AIM OF THE EXERCISE. How many lines in the data below include the word "third"? Respond with the number, nothing more.

Stored data:
* * * * * * *

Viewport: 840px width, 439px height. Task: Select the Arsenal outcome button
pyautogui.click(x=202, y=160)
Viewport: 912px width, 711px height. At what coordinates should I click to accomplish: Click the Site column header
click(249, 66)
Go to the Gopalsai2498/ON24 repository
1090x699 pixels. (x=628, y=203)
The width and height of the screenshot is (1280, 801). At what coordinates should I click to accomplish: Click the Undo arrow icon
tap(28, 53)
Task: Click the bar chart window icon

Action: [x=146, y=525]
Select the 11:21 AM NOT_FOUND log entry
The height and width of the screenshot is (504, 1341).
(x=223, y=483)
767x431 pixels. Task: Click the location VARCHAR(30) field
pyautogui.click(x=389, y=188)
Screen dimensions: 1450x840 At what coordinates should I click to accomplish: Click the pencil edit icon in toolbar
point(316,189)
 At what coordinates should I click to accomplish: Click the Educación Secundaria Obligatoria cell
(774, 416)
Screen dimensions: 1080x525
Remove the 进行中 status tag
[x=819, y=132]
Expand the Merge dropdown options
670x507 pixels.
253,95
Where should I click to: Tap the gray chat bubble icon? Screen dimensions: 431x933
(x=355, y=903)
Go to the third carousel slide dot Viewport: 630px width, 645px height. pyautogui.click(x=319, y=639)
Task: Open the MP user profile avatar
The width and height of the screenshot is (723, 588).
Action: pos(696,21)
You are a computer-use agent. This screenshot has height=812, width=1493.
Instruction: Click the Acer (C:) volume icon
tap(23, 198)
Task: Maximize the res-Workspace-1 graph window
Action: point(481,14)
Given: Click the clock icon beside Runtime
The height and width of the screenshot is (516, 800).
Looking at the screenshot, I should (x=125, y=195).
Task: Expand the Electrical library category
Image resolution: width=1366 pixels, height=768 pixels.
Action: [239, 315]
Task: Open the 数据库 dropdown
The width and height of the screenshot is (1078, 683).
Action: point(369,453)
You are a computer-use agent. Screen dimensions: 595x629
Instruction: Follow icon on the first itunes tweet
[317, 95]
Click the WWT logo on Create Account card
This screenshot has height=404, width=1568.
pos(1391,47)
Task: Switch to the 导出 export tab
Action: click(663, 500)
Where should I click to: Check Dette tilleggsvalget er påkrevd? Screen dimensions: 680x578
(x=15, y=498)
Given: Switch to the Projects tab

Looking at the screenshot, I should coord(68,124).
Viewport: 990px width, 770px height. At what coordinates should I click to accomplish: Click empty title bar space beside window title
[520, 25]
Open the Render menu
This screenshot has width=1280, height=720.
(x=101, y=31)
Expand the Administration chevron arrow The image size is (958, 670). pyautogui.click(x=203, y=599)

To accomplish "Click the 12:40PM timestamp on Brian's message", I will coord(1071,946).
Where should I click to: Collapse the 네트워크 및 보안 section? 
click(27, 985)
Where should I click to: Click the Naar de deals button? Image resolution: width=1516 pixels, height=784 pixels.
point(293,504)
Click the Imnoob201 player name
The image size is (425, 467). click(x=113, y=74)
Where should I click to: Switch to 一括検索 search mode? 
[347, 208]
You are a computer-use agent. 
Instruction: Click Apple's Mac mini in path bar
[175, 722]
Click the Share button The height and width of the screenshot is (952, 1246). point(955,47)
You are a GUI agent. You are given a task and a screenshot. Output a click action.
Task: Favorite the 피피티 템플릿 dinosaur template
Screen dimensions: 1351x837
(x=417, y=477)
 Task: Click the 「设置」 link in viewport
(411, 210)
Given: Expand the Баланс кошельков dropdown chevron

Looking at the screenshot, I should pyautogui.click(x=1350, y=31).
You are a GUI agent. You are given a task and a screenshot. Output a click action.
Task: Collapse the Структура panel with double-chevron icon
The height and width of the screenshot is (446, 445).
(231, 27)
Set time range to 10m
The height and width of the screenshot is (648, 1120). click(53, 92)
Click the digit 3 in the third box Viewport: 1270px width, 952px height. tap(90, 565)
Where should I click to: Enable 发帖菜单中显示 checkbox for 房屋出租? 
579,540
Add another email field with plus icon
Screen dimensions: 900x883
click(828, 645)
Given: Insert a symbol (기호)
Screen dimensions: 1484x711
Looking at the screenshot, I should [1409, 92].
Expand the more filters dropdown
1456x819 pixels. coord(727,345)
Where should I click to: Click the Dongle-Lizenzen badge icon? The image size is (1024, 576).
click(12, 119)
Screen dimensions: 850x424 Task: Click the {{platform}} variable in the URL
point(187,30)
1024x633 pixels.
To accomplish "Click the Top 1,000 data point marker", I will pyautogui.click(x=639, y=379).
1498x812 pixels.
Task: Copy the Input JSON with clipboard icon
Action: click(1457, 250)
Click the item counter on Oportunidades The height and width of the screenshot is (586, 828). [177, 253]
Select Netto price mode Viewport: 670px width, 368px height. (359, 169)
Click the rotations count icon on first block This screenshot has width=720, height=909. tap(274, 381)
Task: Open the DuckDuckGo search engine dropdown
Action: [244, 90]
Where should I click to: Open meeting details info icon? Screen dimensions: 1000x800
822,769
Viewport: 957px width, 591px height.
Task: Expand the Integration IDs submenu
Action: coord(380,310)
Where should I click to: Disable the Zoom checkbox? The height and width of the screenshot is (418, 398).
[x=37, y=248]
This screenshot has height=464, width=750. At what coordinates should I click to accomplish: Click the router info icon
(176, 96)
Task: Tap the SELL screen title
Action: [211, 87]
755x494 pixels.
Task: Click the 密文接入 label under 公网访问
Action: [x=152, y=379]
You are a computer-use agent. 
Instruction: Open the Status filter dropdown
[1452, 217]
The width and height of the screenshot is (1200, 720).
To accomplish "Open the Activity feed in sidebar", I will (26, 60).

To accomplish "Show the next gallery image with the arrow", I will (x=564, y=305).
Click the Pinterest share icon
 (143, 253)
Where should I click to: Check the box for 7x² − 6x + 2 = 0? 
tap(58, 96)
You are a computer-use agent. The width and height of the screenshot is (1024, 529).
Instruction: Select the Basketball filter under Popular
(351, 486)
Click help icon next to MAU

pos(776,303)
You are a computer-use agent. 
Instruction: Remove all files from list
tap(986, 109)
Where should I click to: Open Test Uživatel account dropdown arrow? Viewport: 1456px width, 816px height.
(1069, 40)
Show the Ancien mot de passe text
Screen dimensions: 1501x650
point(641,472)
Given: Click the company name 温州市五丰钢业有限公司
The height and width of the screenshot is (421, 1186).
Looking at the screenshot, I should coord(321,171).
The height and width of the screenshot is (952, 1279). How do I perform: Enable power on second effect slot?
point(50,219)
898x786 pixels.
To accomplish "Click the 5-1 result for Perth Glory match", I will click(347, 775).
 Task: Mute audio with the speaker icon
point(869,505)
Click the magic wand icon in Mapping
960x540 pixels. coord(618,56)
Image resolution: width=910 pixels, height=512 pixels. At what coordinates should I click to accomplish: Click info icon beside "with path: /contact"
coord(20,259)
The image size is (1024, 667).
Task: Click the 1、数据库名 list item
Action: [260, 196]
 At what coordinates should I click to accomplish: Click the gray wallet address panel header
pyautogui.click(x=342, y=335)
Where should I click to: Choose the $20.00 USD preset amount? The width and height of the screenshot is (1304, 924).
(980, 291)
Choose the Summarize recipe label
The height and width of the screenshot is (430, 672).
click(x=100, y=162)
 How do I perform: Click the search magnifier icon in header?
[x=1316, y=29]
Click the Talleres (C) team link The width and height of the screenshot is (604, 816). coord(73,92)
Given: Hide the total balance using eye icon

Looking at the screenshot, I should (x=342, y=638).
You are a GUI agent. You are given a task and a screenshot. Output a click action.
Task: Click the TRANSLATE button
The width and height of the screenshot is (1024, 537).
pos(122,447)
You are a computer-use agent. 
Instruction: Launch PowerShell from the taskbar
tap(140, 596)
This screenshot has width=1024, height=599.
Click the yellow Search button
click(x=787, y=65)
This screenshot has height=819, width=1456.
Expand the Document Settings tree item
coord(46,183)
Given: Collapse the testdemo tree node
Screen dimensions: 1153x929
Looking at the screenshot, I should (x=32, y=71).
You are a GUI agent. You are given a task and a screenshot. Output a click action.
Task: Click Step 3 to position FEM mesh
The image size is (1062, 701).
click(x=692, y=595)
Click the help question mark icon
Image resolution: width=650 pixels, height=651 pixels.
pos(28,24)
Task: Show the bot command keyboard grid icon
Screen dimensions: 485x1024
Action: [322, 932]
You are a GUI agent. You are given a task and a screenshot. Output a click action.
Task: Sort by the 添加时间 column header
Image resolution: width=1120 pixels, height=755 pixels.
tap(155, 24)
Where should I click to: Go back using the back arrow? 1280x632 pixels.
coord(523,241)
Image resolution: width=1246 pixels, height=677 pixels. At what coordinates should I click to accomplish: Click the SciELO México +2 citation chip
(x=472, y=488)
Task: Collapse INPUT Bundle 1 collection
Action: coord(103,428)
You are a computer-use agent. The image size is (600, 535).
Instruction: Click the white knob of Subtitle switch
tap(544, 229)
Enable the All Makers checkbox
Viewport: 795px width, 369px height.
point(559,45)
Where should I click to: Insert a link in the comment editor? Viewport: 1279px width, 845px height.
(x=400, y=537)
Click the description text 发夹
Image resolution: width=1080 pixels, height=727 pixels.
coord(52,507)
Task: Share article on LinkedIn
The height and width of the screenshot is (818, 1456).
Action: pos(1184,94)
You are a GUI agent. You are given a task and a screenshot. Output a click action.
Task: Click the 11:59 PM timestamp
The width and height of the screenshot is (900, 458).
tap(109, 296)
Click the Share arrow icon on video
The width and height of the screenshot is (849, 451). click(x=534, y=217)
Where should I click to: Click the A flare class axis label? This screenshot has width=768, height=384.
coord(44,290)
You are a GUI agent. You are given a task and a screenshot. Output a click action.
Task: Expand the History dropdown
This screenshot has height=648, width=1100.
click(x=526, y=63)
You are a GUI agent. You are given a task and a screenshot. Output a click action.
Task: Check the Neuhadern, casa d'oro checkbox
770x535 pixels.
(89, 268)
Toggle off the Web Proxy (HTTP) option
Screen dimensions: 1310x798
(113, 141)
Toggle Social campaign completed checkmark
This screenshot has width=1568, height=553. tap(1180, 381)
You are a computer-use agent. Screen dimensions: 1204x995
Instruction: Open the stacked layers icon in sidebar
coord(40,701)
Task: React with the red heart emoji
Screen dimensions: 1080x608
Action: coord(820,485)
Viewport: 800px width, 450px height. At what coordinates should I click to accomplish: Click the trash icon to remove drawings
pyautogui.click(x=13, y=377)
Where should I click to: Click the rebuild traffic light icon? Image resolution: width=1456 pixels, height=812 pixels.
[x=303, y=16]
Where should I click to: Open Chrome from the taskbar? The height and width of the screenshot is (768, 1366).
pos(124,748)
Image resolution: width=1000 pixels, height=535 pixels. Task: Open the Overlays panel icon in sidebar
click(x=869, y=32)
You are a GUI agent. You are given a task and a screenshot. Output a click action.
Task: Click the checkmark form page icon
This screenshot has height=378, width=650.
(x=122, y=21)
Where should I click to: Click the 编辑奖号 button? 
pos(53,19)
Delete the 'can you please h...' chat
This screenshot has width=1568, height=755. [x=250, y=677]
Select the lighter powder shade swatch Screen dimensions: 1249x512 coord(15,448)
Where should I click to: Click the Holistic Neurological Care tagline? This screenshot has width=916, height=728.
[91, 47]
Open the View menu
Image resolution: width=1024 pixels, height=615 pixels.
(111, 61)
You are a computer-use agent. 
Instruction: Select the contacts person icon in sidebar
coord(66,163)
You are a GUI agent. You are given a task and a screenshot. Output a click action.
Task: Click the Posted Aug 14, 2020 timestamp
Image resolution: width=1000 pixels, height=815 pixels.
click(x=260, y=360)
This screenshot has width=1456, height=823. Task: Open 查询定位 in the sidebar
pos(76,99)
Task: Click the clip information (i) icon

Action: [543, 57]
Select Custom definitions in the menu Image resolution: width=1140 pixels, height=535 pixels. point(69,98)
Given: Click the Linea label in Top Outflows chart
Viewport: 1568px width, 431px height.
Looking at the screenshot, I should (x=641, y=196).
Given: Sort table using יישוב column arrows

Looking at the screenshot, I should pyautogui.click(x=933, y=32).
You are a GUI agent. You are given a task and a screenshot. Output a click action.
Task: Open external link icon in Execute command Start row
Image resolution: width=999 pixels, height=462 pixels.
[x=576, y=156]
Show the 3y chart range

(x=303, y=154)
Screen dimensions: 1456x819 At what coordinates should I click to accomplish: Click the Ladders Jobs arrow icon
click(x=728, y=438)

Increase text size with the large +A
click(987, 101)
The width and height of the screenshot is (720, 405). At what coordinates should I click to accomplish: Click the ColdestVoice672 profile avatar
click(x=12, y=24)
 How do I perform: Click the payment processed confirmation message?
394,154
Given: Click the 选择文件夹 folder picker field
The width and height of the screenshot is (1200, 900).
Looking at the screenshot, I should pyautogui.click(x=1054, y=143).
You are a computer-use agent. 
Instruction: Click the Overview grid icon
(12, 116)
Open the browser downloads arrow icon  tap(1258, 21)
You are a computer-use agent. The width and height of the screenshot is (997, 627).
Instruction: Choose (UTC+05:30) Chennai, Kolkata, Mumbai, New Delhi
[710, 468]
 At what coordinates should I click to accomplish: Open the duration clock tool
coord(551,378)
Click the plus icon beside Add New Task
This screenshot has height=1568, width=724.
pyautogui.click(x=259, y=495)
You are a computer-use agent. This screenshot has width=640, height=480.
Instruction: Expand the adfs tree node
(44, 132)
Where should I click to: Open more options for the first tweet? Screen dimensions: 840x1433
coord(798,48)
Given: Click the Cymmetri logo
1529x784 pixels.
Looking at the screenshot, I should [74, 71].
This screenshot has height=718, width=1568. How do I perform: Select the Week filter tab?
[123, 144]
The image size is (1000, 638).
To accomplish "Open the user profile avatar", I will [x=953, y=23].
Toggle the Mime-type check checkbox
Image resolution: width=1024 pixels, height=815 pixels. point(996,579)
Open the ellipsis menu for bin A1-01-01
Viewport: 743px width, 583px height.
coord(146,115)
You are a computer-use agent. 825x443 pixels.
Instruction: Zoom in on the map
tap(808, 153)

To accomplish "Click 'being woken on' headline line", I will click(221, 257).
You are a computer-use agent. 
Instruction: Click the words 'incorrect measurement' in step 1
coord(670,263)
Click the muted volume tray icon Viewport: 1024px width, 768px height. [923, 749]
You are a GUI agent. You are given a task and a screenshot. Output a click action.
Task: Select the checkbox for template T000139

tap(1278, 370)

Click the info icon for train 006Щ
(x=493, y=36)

* * * * * * *

SOLUTION TO THE PROBLEM. 2